26 sierpnia 2011

Debaty - sztuczki, a kogo to obchodzi

 D. Tusk zabronił swoim ministrom udać się do tej jaskini złoczyńców jaką jest siedziba PiS. I chyba słusznie, wszak zna swoich ludzi na tyle dobrze, że wie iż ich szanse nawet w najbardziej sprzyjających warunkach są mierne, po prostu nie te głowy. Nawet w warunkach obiektywnych i przy neutralnym prowadzącym nie mieli by szans.
Debata minister Hall z profesorem Waśko - przecież to by była masakra, albo Zyty Gilowskiej z Rostowskim. Śmiechu byłoby co niemiara.

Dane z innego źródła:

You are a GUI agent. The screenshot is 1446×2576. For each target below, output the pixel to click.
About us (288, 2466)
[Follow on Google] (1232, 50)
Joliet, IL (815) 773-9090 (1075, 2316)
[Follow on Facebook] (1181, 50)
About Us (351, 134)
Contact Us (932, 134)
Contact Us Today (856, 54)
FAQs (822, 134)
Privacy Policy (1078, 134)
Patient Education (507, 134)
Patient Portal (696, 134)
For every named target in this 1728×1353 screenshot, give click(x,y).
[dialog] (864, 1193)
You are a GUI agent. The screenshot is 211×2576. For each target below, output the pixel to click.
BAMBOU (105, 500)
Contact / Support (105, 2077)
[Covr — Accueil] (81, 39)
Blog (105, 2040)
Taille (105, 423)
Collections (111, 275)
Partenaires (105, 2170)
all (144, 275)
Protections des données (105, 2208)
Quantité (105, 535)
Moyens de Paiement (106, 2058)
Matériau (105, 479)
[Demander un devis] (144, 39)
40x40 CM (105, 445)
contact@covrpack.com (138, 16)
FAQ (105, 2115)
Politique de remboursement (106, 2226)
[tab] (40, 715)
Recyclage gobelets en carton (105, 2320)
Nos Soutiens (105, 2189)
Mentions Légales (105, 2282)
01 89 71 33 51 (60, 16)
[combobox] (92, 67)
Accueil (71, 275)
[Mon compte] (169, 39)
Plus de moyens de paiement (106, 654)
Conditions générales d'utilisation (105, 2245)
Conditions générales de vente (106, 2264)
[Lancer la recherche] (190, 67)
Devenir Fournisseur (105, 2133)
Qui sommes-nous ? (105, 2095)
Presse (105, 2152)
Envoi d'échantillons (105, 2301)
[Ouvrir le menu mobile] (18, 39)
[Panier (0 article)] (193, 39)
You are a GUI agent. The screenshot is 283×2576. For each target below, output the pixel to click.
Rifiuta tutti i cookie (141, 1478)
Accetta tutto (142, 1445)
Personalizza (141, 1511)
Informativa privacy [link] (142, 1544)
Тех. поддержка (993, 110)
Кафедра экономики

Jeden Tusk, który przy wspomaganiu buczącej i syczącej na Kaczyńskiego publice potrafił coś ugrać. Ale to był numer jednorazowy, drugi raz nikt nie powinien dać się na to nabrać.
To zresztą Tusk pierwszy wezwał na taki swoisty pojedynek Kaczyńskiego i PiS. No i jest problem, bo wyzwanemu przysługuje prawo wyboru miejsca, czasu i rodzaju broni. Ale chyba Tusk nigdy nie słyszał o zasadach pojedynku - ach to wychowanie na podwórku.

Przecież takie starcie w mediach niczego nie wyjaśnia. Owszem, pokazuje kto lepiej w danym momencie potrafił się przygotować żeby zagiąć przeciwnika i nic więcej. To zwykła szopa dla gawiedzi, może przeciągnąć niezdecydowanych, niezorientowanych i niedoinformowanych. Ale nie zmieni nastawienia elektoratu w swej głównej masie.
Głównie dotrze do niezorientowanych i niedoinformowanych, takich, którzy zastanawiają się pięć minut przed wejściem do lokalu wyborczego na kogo by tu głosować. To do takich ludzi jest skierowany ten przekaz.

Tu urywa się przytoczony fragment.